By Dorie Clark
Want to rise to the top of the corporate ladder? The path to success may not be the painful, determined slog you’ve been led to believe. Instead, says Charles Duhigg, New York Times business reporter and author of The Power of Habit: Why We Do What We Do in Life and Business, the secret may be cultivating the right habits. “People who are successful in business pay a lot of attention to recognizing keystone habits,” he says. “Everyone only has 24 hours in a day, and what seems to be different with successful people in business is that they’re deliberate about thinking about their habits – especially habits of willpower.”
If you create and nurture the right habits – whether it’s a daily jog or cleaning out your inbox every Friday afternoon – what once seemed like an arduous decision becomes, instead, an automatic behavior that you can leverage to move your career forward. The right question to ask, then, is what habits you’d like to cultivate. “There are a shockingly large number of people who don’t discipline or organize their thoughts that way,” says Duhigg.
There’s no fixed amount of time it takes to develop a habit – biology makes some people more susceptible to habit formation, for good (exercise routines) or evil (drug addictions). But in every case, practice makes perfect. “Habits are an accretive process,” says Duhigg. Each time you perform the habit, “there’s a thickening of neural pathways. It’s more automatic the third time than the first, and even more automatic the 21st time. Every single time you do it, it gets easier and easier, and eventually you cross the line in the sand where it feels automatic and it’s an almost thoughtless activity.”
What if you’re already trying to break bad habits? Duhigg says there’s hope: “You can change any habit; we know from experiments that any behavior can be changed, regardless of how old you are or how ingrained the pattern is.” Note that simply voicing your desire for change won’t cut it. “Ultimately the reason why people want to change habits is they want a new behavior” – so if you’re stuck in the camp of still wishing you could have the same behavior (eating a lot) but get a different result (weight loss), your quest is likely to be disappointing.

SUPPLIED RECORDS.
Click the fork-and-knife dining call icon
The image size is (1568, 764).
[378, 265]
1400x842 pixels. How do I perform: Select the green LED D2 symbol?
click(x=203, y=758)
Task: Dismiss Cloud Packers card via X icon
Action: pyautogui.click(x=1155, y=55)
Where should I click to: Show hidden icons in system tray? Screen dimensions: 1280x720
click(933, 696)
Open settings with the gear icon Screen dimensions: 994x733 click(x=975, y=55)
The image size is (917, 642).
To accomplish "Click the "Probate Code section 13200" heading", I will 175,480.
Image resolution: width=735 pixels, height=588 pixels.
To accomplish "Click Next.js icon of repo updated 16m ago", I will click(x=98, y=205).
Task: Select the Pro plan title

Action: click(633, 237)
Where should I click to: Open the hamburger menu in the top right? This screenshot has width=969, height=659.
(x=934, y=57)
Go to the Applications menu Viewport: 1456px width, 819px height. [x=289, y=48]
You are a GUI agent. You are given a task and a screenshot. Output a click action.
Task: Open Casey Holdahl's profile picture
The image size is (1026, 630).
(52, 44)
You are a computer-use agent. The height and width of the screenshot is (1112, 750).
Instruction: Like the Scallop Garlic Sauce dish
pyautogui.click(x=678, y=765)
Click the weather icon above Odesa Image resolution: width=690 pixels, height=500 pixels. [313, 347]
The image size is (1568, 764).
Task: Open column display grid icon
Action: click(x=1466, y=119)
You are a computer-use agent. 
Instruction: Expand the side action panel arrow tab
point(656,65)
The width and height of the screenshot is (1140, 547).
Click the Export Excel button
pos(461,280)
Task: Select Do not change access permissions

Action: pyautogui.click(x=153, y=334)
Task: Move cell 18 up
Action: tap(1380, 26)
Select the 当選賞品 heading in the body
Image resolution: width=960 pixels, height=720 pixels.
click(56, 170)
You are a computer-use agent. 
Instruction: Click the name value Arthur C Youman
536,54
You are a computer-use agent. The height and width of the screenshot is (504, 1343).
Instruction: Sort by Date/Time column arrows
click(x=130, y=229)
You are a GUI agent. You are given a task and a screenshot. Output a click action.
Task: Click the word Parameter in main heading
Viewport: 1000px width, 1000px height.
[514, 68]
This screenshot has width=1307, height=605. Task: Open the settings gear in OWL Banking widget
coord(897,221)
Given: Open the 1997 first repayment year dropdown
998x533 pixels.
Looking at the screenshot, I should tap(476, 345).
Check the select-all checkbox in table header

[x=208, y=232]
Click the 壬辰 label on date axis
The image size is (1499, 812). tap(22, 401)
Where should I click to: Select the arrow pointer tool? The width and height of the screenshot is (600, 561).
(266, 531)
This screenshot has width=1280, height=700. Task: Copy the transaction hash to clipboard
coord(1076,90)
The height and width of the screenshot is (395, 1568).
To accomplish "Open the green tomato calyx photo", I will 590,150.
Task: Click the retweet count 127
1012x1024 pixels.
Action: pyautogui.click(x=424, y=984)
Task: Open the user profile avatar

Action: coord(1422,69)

ASSIGNMENT 1.
According to the article on workplace habits, what book did Charles Duhigg write?
ASSIGNMENT 2.
Continue the article on workplace habits from the end of its final paragraph.

TASK RESPONSE 1.
The Power of Habit: Why We Do What We Do in Life and Business

TASK RESPONSE 2.
Once you establish your new habit, you’ll need to avoid the temptation to slip back into your old ways. “You can’t eradicate a habit,” says Duhigg. “You can only change it, because once the neural pathways are there, you’re not able to ignore them completely.” The key is to identify your original cue (you’re feeling stressed at work) and substitute a new behavior (instead of yelling at your staff, go for a jog). You’ll want to ensure the new behavior also provides a sense of reward, which is what made the original habit so “sticky.” So now, instead of the emotional release of yelling, you can enjoy the physical release of a run.
We can all recite the recipe for professional success – getting enough sleep, exercising, developing new skills – but it’s nonetheless a challenge to execute. Habits can be a powerful force to ensure you’re doing the right things to move you forward – and that goes for corporations, as well as individuals. Says Duhigg, “When I talk to Jack Welch, Lou Gerstner, people who’ve run companies, and ask them what’s the most surprising thing you think about, they say they think about their company’s habits and culture. There’s no way to reflect that on the profit & loss statement or the business plan, but it’s essential to the success of their firms.”
What are you doing to develop the habits of success? And what are you struggling with?